Mali: l’attaque terroriste révèle-t-elle une défaillance du dispositif des FAMA?
Dakar 28 avril 2026—(Afrique Diplomatie): Les attaques terroristes coordonnées perpétrées le 25 avril contre plusieurs positions stratégiques au Mali, notamment à Bamako, Kati, Gao, Kidal et Sévaré, relancent avec acuité le débat sur l’efficacité réelle du dispositif sécuritaire des Forces armées maliennes (FAMa).
Par leur ampleur, leur simultanéité et leur niveau de sophistication, ces offensives menées par une alliance inédite entre le Groupe de soutien à l’islam et aux musulmans (JNIM/GSIM) et le Front de libération de l’Azawad (FLA) constituent l’un des plus graves revers sécuritaires enregistrés par la junte malienne depuis son arrivée au pouvoir.
Au-delà de l’effet de surprise, cette attaque met en lumière des failles profondes dans l’architecture défensive malienne. Le fait que des assaillants aient pu frapper simultanément plusieurs centres névralgiques, y compris les environs de Bamako et le camp militaire de Kati, haut lieu du pouvoir militaire, soulève des interrogations sérieuses sur les capacités de renseignement, d’anticipation et de coordination des FAMa.

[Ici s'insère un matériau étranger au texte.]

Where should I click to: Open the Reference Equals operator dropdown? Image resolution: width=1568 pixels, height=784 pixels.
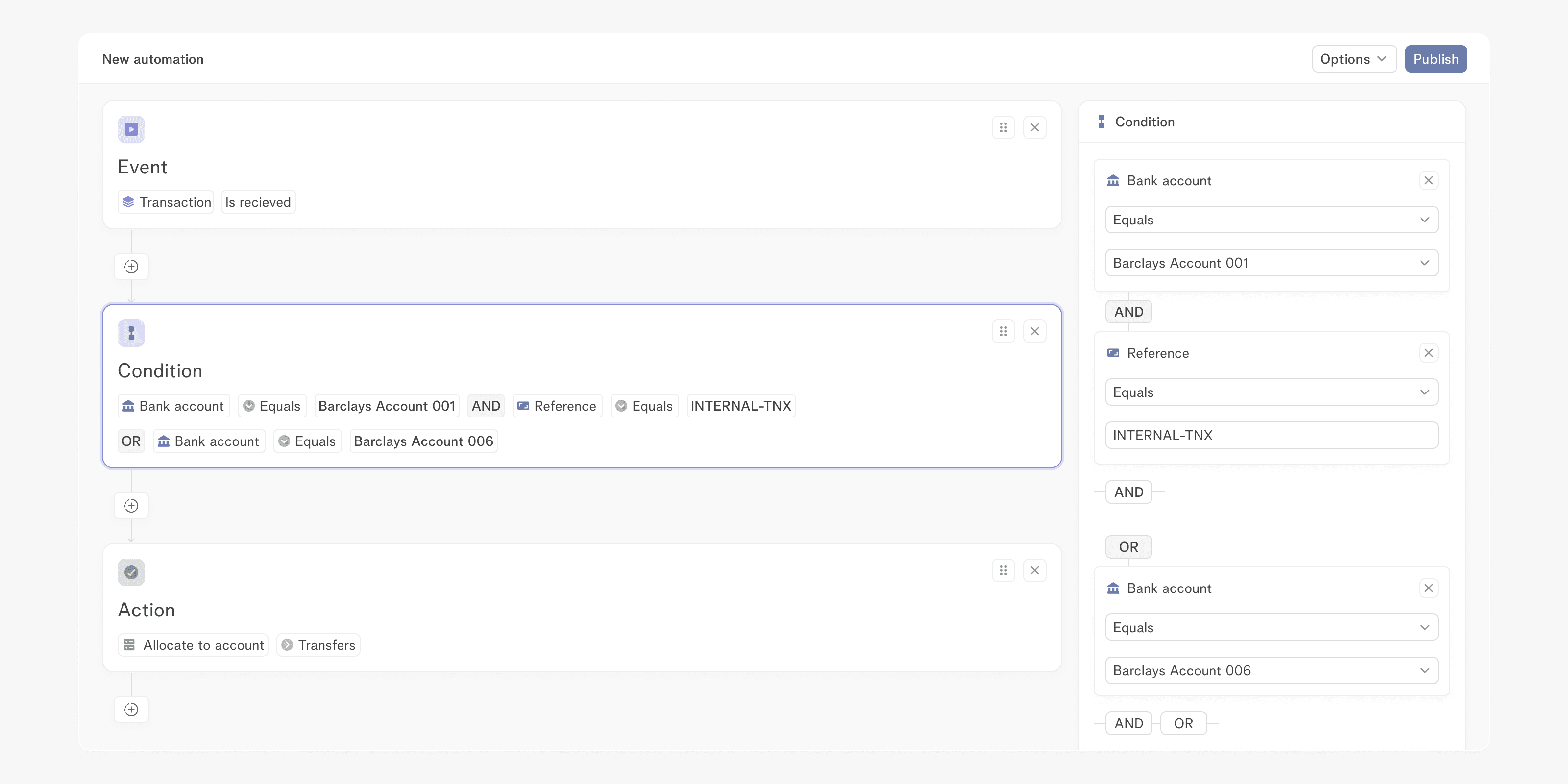tap(1271, 392)
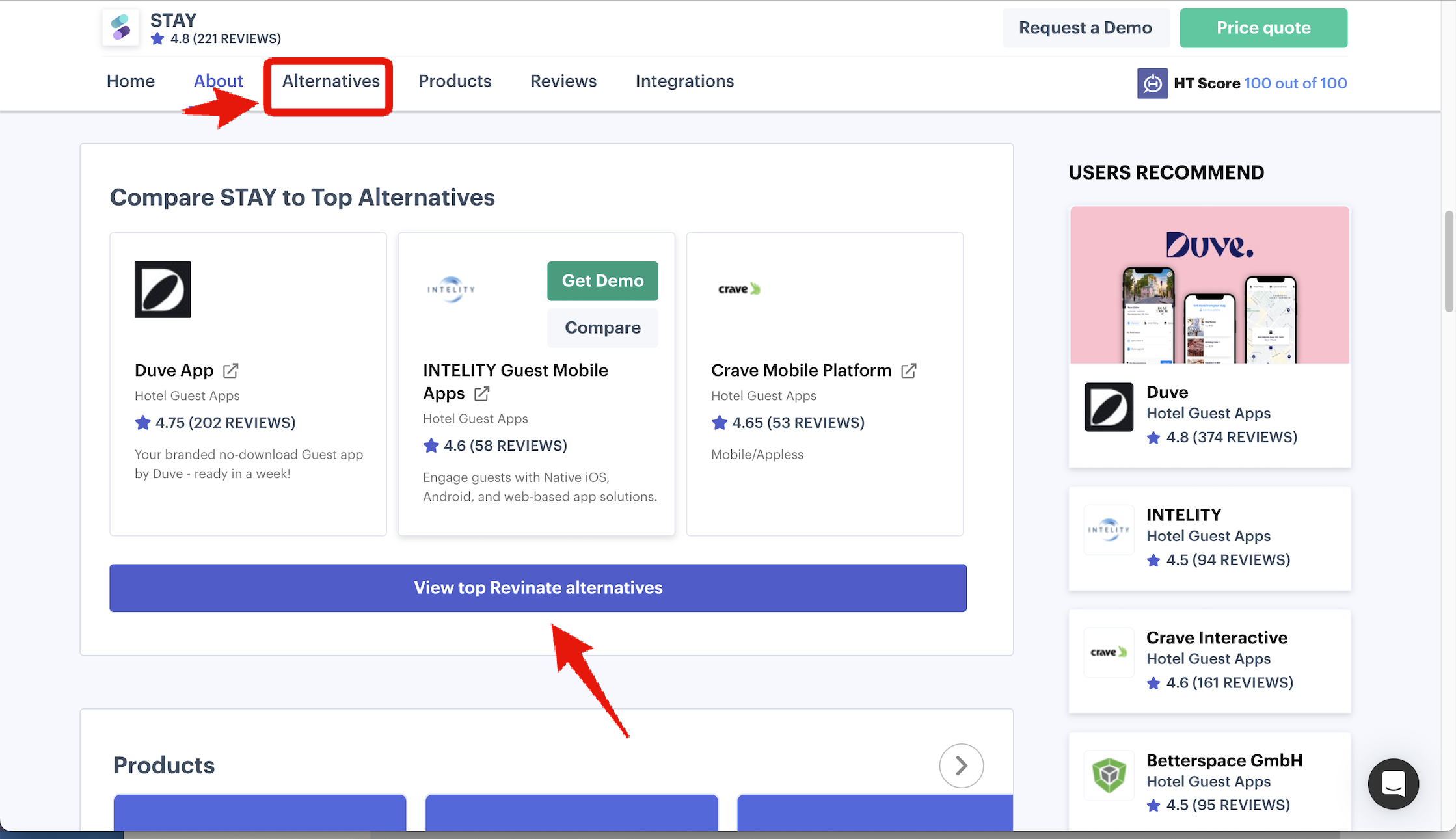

La mort du ministre malien de la Défense, rapportée par plusieurs médias internationaux, illustre l’ampleur de la vulnérabilité institutionnelle révélée par cette offensive.
Depuis le départ des forces françaises et de la mission onusienne, les autorités maliennes avaient avancé des arguments de souveraineté et d’efficacité à la menace jihadiste. Pourtant, ces événements viennent fragiliser ce narratif.
Malgré une militarisation accrue du territoire et des annonces répétées de reconquête, les groupes armés démontrent une capacité intacte de nuisance, voire une montée en puissance tactique. L’épisode de Kidal, redevenue un théâtre majeur d’affrontements, illustre ce recul symbolique de l’autorité de l’État.
Le Mali fait face à une guerre asymétrique particulièrement complexe, dans un contexte sahélien marqué par la porosité des frontières, la mobilité extrême des groupes armés et l’évolution constante de leurs alliances. L’attaque traduit autant les limites structurelles de l’appareil militaire que la mutation stratégique des groupes terroristes, désormais capables d’opérations combinées à grande échelle.
Cette offensive agit néanmoins comme un révélateur politique. Elle questionne la stratégie exclusivement militariste adoptée par Bamako depuis plusieurs années. En misant essentiellement sur la force armée, sans avancées politiques significatives vers la réconciliation nationale ni rétablissement durable de l’autorité civile dans les zones contestées, le pouvoir malien semble confronté aux limites de sa doctrine sécuritaire.
Le moins que l’on puisse dire, cette attaque expose moins une simple défaillance opérationnelle ponctuelle qu’une crise plus profonde de gouvernance sécuritaire. Elle rappelle qu’aucune victoire durable contre le terrorisme au Sahel ne peut être obtenue sans une approche globale combinant renseignement efficace, coopération régionale, dialogue politique et restauration de la confiance entre l’État et les populations locales.